It was Holsclaw who made the connection between the vision he and Fitch had been developing and the story of the Prodigal Son. Following the lead of both Tim Keller and Karl Barth, Fitch and Holsclaw interpret the story not merely as one of a God who is graciously receiving the wayward back into the fold, but of a God who is radically sending his own son, across all boundaries of sin and death, into the far country of the world in order to bring back all who are lost. But where Keller focused on the extravagant nature of God the Father, and Barth on the obedience of the sent Son, Fitch and Holsclaw bring this parable to bear upon the life of the missional church, which participates in God’s mission by extending the incarnated Christ here on earth.
Prodigal Christianity comprises ten chapters (“signposts”) that chart the journey into this prodigal way of living. After the first sign post, which marks the context of the post-Christian far country in which we now find ourselves, the remaining nine chapters can roughly be grouped into three categories: Systematic Theology (the missional God, the incarnate Christ, the witness of the Spirit), Practical Theology (Scripture interpretation, Gospel proclamation, and the practice of the Church), and Theological Ethics (sexuality, justice, diversity). Each chapter moves from the position of establishment (Neo-Reformed/Conservative), to non-establishment (Emergent), and then to a more fully “prodigal” account of the specific topic under consideration. The reason for this structure is to demonstrate how these other paths fail to take us into the far country in obedience to God’s mission, and how in turn, the path Fitch and Holsclaw outline does exactly that. In fact, in their opening material, Fitch and Holsclaw make it quite clear that they are not taking the position of a centrist middle ground, what they call “a third way.” Rather, Prodigal Christianity clears out an altogether new space: one that is “evangelical Anabaptist.” That is, Prodigal Christianity is hedged upon the rather audacious claim that, in distinction from both Emergent and Neo-Reformed theologies, “[T]his book is both markedly evangelical and intensely radical . . . [it] will focus on leading Christians into living under God’s reign in our everyday lives together for God’s mission in the world” (xvi).

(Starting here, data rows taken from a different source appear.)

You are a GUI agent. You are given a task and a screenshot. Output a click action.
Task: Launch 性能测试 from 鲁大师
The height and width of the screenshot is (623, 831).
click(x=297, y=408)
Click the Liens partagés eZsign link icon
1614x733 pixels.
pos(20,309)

Prodigal Christianity would have been a very fascinating book had Fitch and Holsclaw delivered on these claims. But they don’t. While it is true that their book offers a counterpoint to both conservatives who value the Truth at the expense of hospitality and progressives who value openness at the expense of confidence in the Gospel, it is also true that Fitch and Holsclaw are ultimately unable to break out of the Procrustean bed fit for their adversaries. On this score Prodigal Christianity fails in at least three ways: First, it fails to offer an account that substantially differs from those against whom they measure themselves, especially Emergent theologians. Second, its account of the church as the extension of the incarnation short-circuits its ability to truly and consistently differentiate between the work of God and the work of our own hands. Third, it is inattentive to the ways that its articulation of mission is rooted in the colonialism of a bygone Christendom, thereby reducing friendship to a technology for conversion. In short, the claim of Prodigal Christianity to offer a radical alternative to the right and left of Evangelicalism turns out to be little more than a centrist re-branding of this very same status quo.